EXERCISE:
The records below hold a stretch from the line with "Viewport: 589px width, 1568px height." through the line with "Task: Open the Начисления page"; return exactly those lines, ends included, and nothing more.

○ ○ ○ ○ ○ ○ ○

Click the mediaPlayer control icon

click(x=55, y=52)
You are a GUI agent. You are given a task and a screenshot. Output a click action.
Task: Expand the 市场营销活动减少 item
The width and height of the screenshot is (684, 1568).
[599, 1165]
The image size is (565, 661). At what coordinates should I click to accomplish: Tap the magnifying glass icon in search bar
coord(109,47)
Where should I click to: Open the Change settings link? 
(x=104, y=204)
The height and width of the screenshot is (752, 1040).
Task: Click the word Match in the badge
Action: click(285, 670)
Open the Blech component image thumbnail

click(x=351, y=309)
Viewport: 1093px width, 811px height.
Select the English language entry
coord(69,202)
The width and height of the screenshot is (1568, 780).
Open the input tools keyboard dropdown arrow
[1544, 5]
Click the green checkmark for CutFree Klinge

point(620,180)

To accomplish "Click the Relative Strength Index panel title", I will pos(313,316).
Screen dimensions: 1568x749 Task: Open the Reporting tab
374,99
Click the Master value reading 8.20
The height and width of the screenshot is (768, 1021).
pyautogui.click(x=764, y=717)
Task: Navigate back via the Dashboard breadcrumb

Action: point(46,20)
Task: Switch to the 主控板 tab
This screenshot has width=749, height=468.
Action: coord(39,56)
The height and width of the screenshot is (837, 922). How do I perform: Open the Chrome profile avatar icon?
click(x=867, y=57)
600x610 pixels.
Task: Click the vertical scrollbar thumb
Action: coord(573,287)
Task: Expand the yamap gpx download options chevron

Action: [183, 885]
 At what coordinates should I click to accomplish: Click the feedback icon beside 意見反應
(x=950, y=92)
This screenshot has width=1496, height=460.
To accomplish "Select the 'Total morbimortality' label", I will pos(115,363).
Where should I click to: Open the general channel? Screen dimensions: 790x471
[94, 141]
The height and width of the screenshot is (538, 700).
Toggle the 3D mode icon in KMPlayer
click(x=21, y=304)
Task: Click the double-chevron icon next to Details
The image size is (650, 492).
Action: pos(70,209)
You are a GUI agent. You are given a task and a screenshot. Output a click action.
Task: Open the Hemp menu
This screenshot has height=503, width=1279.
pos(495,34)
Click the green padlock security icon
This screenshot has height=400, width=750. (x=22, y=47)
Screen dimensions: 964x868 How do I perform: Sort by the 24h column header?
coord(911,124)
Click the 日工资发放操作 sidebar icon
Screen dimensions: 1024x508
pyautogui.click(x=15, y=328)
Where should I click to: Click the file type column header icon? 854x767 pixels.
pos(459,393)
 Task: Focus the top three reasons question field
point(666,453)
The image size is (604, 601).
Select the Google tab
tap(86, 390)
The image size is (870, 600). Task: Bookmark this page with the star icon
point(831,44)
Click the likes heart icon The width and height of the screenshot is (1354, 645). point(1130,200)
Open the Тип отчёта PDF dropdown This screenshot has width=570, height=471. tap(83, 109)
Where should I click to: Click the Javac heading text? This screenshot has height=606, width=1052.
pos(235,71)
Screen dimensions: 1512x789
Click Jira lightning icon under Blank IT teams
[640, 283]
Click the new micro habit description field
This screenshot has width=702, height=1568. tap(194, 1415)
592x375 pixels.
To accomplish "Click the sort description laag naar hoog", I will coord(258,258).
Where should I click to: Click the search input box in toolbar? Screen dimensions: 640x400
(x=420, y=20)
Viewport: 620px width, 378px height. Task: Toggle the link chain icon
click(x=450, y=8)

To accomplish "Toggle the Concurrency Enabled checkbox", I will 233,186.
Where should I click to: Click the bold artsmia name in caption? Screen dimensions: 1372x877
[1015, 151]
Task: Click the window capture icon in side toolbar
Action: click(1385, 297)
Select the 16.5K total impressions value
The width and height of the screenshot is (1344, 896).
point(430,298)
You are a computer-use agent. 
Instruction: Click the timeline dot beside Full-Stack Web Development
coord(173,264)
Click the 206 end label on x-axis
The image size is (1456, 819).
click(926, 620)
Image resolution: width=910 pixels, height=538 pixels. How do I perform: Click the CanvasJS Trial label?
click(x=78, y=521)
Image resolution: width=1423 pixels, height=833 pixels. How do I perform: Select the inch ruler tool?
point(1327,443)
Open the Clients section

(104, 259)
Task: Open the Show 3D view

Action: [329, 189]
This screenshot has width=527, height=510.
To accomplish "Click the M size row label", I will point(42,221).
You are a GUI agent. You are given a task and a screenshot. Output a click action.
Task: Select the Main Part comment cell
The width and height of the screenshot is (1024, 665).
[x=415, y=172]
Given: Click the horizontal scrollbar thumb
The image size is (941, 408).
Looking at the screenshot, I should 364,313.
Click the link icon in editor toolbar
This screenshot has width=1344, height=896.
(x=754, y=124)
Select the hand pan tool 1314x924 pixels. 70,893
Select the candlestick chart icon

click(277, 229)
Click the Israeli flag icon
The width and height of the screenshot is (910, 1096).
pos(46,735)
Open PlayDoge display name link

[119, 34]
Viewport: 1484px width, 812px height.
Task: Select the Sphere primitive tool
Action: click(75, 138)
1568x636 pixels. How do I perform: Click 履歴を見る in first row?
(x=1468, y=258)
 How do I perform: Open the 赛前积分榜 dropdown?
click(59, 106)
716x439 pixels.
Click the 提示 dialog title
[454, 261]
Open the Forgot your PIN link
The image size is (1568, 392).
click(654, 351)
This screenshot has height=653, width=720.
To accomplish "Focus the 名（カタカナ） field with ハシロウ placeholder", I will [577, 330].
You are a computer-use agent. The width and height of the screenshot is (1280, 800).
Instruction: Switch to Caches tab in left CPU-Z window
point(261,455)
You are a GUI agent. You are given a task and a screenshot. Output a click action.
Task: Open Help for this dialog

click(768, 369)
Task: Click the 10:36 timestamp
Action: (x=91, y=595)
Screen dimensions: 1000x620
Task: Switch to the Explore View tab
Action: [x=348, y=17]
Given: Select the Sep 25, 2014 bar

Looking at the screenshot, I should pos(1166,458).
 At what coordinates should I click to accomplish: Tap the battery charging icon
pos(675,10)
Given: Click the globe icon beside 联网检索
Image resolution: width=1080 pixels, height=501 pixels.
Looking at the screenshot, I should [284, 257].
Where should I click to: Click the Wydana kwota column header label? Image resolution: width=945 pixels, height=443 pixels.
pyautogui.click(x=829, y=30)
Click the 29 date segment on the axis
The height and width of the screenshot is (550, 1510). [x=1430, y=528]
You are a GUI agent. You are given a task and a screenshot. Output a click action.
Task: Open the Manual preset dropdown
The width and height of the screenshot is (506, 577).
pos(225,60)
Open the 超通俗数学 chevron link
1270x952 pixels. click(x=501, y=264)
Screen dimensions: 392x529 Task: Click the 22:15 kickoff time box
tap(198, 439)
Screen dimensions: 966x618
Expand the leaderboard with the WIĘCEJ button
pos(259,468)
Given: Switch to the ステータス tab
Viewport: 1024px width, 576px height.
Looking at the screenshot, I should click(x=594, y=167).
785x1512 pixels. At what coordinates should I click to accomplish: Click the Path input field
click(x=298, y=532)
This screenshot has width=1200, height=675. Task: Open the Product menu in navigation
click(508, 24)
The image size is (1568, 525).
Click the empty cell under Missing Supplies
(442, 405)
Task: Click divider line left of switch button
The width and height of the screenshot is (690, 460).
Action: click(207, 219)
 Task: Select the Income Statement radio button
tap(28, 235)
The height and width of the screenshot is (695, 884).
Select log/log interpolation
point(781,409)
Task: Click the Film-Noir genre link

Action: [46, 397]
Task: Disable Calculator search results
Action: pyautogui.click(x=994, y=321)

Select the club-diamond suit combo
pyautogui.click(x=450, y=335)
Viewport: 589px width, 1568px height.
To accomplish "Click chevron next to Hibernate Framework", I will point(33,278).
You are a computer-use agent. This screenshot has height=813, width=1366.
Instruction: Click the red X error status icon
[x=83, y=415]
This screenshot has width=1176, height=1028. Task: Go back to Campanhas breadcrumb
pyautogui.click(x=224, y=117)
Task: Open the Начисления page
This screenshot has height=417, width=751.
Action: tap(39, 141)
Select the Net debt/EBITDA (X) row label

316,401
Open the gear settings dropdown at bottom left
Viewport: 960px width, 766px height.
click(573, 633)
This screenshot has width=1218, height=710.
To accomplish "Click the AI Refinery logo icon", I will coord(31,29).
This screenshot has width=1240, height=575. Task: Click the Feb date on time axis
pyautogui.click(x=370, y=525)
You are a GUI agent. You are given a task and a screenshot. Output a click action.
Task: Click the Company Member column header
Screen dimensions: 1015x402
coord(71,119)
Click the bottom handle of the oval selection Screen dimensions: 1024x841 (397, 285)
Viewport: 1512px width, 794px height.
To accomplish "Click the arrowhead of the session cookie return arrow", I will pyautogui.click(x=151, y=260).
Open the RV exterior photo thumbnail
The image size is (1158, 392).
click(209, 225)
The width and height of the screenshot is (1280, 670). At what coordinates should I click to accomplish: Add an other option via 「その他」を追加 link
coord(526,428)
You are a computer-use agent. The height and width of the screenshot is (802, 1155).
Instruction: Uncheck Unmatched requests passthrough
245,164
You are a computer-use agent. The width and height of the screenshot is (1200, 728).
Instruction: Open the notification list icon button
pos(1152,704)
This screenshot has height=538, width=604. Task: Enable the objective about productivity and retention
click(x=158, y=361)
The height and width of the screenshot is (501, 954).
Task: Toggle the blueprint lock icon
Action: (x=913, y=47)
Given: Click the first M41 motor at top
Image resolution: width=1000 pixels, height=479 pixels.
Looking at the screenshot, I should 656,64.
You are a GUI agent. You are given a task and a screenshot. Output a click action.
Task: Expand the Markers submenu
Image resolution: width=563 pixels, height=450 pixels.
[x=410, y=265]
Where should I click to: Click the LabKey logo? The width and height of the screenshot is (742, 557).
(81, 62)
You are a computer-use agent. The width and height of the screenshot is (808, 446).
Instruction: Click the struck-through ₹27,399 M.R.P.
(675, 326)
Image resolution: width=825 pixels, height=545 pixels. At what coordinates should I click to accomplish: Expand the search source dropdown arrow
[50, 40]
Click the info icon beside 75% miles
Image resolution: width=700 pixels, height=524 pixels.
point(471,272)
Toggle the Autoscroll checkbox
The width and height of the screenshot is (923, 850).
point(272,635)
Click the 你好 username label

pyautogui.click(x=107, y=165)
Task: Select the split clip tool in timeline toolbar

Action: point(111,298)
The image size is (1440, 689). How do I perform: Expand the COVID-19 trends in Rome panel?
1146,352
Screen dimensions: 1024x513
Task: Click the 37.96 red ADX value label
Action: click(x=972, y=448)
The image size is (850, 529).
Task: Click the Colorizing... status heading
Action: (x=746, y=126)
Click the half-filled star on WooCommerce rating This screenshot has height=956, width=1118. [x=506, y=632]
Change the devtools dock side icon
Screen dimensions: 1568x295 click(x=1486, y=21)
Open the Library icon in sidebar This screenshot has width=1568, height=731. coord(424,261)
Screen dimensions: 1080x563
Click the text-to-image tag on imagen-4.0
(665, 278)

○ ○ ○ ○ ○ ○ ○

ANSWER SECTION:
Viewport: 589px width, 1568px height.
To accomplish "Click chevron next to Hibernate Framework", I will point(33,278).
You are a computer-use agent. This screenshot has height=813, width=1366.
Instruction: Click the red X error status icon
[x=83, y=415]
This screenshot has width=1176, height=1028. Task: Go back to Campanhas breadcrumb
pyautogui.click(x=224, y=117)
Task: Open the Начисления page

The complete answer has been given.